Collected data
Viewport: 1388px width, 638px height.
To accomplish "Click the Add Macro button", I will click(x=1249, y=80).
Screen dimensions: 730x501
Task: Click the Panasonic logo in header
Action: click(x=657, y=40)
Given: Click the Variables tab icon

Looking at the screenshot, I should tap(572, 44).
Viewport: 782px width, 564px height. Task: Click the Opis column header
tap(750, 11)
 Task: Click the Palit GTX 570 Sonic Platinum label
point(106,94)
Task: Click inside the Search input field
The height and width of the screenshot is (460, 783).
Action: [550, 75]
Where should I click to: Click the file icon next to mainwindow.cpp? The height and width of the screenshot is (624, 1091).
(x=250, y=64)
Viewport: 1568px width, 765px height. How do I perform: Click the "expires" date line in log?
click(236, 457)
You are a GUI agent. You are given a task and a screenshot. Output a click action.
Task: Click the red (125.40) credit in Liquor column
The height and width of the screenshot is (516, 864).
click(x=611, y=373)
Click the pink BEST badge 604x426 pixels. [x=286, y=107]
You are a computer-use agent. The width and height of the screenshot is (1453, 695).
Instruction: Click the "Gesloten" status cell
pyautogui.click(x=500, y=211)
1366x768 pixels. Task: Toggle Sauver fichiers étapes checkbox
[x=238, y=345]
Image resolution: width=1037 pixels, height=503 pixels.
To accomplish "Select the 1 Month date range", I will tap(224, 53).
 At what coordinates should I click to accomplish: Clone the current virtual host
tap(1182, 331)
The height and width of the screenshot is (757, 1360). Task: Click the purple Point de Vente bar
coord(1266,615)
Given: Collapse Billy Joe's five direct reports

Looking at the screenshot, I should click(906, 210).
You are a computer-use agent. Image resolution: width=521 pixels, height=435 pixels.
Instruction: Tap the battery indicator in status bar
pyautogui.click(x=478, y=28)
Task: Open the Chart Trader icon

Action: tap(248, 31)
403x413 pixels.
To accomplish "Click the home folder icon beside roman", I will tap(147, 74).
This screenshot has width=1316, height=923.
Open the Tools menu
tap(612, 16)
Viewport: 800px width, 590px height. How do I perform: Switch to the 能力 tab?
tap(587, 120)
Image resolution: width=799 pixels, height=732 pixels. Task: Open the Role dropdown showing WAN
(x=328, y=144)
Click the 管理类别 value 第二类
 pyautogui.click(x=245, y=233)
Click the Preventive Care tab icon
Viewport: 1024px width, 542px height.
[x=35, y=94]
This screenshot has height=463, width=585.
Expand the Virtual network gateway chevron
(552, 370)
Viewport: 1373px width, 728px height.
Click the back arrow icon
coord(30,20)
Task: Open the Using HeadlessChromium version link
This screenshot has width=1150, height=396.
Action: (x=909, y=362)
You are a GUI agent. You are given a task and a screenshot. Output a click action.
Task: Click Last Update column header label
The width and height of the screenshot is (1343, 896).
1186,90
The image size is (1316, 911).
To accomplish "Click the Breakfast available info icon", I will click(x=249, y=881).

• ABOUT THIS TASK
Find "This screenshot has width=1316, height=923." in the data above, then repeat that line and all lines after it exactly, ending with the final line.

• EXERCISE OUTPUT
This screenshot has width=1316, height=923.
Open the Tools menu
tap(612, 16)
Viewport: 800px width, 590px height. How do I perform: Switch to the 能力 tab?
tap(587, 120)
Image resolution: width=799 pixels, height=732 pixels. Task: Open the Role dropdown showing WAN
(x=328, y=144)
Click the 管理类别 value 第二类
 pyautogui.click(x=245, y=233)
Click the Preventive Care tab icon
Viewport: 1024px width, 542px height.
[x=35, y=94]
This screenshot has height=463, width=585.
Expand the Virtual network gateway chevron
(552, 370)
Viewport: 1373px width, 728px height.
Click the back arrow icon
coord(30,20)
Task: Open the Using HeadlessChromium version link
This screenshot has width=1150, height=396.
Action: (x=909, y=362)
You are a GUI agent. You are given a task and a screenshot. Output a click action.
Task: Click Last Update column header label
The width and height of the screenshot is (1343, 896).
1186,90
The image size is (1316, 911).
To accomplish "Click the Breakfast available info icon", I will click(x=249, y=881).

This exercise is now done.